(AIM OF THE EXERCISE): Please write out, exactly as given, every line of the entries below up to and including the line with "Task: Select all rows with header checkbox".

(DATA FOR THE TASK):
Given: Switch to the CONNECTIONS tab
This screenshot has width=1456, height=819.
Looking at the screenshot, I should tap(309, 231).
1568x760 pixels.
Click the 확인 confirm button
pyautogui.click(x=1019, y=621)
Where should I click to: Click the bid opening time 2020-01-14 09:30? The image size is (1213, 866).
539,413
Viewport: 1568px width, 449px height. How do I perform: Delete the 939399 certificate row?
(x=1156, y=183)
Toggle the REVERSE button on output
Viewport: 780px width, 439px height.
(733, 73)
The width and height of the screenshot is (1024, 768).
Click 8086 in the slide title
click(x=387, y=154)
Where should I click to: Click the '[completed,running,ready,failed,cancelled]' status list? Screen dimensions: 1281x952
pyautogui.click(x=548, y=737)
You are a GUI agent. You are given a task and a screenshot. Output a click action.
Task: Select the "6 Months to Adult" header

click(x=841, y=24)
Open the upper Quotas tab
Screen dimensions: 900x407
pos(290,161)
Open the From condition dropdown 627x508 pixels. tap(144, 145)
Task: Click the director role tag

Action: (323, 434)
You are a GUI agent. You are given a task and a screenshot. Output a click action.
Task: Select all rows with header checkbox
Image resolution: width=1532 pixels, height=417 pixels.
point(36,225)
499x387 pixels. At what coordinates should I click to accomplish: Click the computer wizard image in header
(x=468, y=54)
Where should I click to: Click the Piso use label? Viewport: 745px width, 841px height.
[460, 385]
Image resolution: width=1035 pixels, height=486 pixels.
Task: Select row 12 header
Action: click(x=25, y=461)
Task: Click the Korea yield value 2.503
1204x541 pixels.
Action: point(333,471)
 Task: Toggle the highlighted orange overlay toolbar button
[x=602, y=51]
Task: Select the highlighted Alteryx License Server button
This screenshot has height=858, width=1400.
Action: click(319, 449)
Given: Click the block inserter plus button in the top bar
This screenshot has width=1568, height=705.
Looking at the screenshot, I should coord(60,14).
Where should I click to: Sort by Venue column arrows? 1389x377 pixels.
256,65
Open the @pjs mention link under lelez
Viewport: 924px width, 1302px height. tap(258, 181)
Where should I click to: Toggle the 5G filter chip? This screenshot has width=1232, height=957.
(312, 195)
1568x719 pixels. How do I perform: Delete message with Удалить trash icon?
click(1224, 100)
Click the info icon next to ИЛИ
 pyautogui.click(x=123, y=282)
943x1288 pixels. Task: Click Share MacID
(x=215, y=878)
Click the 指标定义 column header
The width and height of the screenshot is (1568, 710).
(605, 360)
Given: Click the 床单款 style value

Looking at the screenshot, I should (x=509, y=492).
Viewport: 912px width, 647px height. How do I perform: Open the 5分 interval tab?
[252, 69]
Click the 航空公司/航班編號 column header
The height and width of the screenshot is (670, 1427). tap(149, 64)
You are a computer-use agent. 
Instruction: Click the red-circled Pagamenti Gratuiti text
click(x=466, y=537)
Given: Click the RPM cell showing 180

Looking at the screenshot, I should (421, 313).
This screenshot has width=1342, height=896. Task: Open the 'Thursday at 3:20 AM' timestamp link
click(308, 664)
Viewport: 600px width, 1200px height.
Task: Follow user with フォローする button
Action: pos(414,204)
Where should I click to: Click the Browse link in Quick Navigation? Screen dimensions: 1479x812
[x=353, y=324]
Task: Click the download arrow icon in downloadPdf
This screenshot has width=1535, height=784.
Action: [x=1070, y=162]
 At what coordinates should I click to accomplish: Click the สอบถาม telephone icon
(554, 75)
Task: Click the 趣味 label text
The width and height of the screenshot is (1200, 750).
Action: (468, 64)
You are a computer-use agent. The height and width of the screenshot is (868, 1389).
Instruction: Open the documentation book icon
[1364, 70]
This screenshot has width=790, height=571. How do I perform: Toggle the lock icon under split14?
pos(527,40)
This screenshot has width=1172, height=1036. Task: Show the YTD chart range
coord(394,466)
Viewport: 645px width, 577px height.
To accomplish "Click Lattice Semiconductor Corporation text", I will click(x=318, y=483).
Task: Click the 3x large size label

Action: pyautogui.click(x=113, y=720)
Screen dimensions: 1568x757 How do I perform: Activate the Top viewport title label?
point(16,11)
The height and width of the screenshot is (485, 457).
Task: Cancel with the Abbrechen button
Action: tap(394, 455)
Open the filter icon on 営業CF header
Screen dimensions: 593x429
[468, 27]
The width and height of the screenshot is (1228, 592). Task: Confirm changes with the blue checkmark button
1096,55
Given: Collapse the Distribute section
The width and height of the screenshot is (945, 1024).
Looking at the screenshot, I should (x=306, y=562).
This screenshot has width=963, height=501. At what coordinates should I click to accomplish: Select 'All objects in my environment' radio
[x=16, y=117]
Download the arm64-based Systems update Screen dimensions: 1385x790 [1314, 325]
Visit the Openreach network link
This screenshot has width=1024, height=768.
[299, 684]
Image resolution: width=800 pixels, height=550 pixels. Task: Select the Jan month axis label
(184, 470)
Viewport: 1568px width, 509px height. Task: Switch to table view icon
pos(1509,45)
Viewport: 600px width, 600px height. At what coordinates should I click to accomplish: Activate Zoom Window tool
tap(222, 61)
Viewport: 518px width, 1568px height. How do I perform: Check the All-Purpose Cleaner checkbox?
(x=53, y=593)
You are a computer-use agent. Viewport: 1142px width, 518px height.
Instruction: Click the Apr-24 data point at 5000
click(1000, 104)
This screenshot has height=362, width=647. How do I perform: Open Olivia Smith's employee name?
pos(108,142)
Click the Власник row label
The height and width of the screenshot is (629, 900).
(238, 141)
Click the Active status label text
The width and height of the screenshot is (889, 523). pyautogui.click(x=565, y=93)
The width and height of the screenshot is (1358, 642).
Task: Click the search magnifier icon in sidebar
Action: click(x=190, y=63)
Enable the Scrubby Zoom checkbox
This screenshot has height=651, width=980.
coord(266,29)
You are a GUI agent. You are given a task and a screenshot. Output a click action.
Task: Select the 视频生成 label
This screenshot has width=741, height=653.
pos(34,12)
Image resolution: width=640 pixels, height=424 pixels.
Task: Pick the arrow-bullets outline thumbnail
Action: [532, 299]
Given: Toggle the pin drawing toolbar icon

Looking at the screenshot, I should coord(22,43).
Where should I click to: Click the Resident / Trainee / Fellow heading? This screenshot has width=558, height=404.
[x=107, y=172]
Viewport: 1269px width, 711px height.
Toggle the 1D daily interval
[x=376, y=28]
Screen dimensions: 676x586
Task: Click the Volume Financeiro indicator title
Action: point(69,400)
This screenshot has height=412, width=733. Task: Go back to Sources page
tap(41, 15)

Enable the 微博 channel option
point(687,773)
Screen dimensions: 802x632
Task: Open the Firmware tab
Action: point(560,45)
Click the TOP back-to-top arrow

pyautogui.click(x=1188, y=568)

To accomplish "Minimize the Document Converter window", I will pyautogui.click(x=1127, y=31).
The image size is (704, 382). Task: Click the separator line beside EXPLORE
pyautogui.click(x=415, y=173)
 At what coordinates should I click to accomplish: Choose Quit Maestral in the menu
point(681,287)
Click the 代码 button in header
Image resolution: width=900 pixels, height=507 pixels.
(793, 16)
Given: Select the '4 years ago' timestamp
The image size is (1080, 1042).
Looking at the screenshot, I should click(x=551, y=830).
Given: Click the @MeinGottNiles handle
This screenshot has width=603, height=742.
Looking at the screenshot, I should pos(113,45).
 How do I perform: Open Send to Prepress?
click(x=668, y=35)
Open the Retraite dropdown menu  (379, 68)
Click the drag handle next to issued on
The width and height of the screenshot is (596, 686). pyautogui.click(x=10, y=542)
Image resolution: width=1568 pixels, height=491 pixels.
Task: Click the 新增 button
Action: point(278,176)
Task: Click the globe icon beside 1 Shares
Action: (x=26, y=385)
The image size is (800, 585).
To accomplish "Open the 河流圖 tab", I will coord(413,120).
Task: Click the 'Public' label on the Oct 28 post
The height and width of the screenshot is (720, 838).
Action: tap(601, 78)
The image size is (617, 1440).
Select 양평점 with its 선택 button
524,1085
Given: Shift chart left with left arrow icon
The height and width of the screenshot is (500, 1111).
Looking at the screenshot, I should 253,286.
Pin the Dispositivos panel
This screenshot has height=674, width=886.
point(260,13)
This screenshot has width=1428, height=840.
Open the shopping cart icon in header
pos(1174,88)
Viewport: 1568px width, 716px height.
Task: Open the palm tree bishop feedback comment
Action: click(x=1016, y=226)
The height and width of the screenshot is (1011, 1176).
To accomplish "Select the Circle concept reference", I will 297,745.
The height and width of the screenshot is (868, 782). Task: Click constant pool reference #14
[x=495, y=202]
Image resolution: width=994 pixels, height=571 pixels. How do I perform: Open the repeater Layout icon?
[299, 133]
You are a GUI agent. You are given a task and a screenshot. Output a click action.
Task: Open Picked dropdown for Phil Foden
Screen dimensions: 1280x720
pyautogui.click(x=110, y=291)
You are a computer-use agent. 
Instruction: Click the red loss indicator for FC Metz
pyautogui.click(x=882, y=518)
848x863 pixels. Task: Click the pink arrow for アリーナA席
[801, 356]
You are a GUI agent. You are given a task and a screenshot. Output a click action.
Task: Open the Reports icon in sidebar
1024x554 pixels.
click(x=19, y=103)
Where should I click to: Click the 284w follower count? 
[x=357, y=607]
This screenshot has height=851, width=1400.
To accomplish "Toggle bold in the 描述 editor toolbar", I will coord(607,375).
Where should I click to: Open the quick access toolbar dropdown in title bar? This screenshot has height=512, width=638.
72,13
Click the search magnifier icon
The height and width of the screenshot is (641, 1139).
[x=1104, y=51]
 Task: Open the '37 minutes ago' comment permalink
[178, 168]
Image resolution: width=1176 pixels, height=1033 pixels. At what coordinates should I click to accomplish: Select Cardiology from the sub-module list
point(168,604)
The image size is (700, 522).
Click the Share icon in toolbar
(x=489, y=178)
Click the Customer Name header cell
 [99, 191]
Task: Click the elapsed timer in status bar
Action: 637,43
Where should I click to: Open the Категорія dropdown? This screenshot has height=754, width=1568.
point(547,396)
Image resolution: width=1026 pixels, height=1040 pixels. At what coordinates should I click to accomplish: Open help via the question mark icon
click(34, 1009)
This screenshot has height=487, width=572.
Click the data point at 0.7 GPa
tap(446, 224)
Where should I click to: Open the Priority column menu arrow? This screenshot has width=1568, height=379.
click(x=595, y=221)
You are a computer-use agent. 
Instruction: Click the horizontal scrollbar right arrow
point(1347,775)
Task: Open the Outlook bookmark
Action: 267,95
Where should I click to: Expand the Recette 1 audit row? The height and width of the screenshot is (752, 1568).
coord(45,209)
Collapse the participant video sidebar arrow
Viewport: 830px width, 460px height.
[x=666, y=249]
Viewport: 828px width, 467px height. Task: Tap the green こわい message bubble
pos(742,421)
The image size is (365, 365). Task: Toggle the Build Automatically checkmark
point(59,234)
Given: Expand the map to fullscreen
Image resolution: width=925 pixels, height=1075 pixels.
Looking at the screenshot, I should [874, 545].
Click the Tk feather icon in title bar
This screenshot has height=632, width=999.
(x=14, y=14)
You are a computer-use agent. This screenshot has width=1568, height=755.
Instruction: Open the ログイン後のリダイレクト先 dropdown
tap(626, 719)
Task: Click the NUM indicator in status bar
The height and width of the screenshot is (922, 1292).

(PROBLEM SOLUTION):
Given: Switch to the CONNECTIONS tab
This screenshot has width=1456, height=819.
Looking at the screenshot, I should tap(309, 231).
1568x760 pixels.
Click the 확인 confirm button
pyautogui.click(x=1019, y=621)
Where should I click to: Click the bid opening time 2020-01-14 09:30? The image size is (1213, 866).
539,413
Viewport: 1568px width, 449px height. How do I perform: Delete the 939399 certificate row?
(x=1156, y=183)
Toggle the REVERSE button on output
Viewport: 780px width, 439px height.
(733, 73)
The width and height of the screenshot is (1024, 768).
Click 8086 in the slide title
click(x=387, y=154)
Where should I click to: Click the '[completed,running,ready,failed,cancelled]' status list? Screen dimensions: 1281x952
pyautogui.click(x=548, y=737)
You are a GUI agent. You are given a task and a screenshot. Output a click action.
Task: Select the "6 Months to Adult" header

click(x=841, y=24)
Open the upper Quotas tab
Screen dimensions: 900x407
pos(290,161)
Open the From condition dropdown 627x508 pixels. tap(144, 145)
Task: Click the director role tag

Action: (323, 434)
You are a GUI agent. You are given a task and a screenshot. Output a click action.
Task: Select all rows with header checkbox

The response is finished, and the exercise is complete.